De conclusions – point! Est-ce qu’un historien conclut? le romancier ici ne conclut pas non plus, mais l’envahissement progressif par la mélancolie devant tant de chaos, de cruauté, de veulerie sert de conclusion non dite. Même le nouveau «Premier mai» de la liberté conquise sur le tsar, celui de 1917, est comme un carnaval triste. La réunion des «Quatre Doumas» est un échec grotesque, le rêve de Constituante va visiblement vers ce qu’il sera: un épilogue minuscule et tragique. Mais la narration est loin d’aller jusqu’à octobre 17 et le putsch des bolcheviks, et moins encore jusqu’à janvier 1918 et la dissolution manu militari de la Constituante.
DÉBANDADE MORALE
En somme, en avril 17 (mai selon le futur calendrier grégorien adopté l’année suivante), tout est joué: la débandade morale est générale, chez les élites comme dans le peuple: on a peur de parler, la fusion du nouveau cristal, explique l’Astrologue, a commencé, on ne l’arrêtera plus. Trotski fulmine au Soviet, Lénine le prend pour allié; Gorki, selon l’Obstiné qui va bientôt diriger le pays, n’est qu’un «mollasson» et un «maître de la triche». A Paris, on admire Kerenski, «le Danton russe», mais lui aussi n’est qu’une chimère.

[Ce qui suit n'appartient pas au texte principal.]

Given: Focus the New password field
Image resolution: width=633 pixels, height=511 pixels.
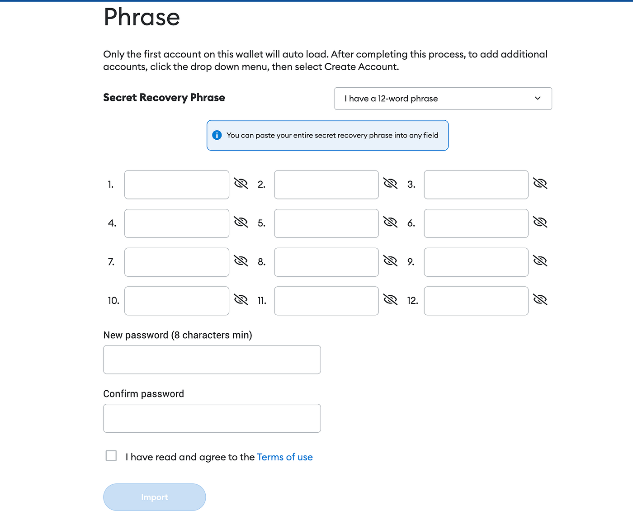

Etrangement, Soljenitsyne a éprouvé le besoin de nous donner le résumé des «noeuds» non écrits. Mais ce rajout ne convainc pas: l’historien s’est arrêté non parce que son plan surpassait son espérance de vie, mais parce que sa Russie préférée, qui rêvait de zemstvo, de «démocratie d’en bas», n’a obtenu que le cauchemar, le gouvernement de la violence nue, venue précisément d’en bas.
EN QUÊTE D’ESPOIR
Le massacre de la guerre civile se profile. Bientôt, il faudra tenter de sauver la Russie à la périphérie. La roue rouge, monument d’historien, voudrait remuer un brin d’espoir, faire revivre le tableau célèbre de Vasnetsov où l’on voit les Trois Preux hésiter à la croisée des chemins. Mais en vain. Comme les grandes épopées, qui naissent toujours de la célébration d’un échec, La
roue rouge elle aussi se voudrait une compensation spirituelle, elle n’y parvient pas, et c’est la beauté de ce texte immense, et prenant.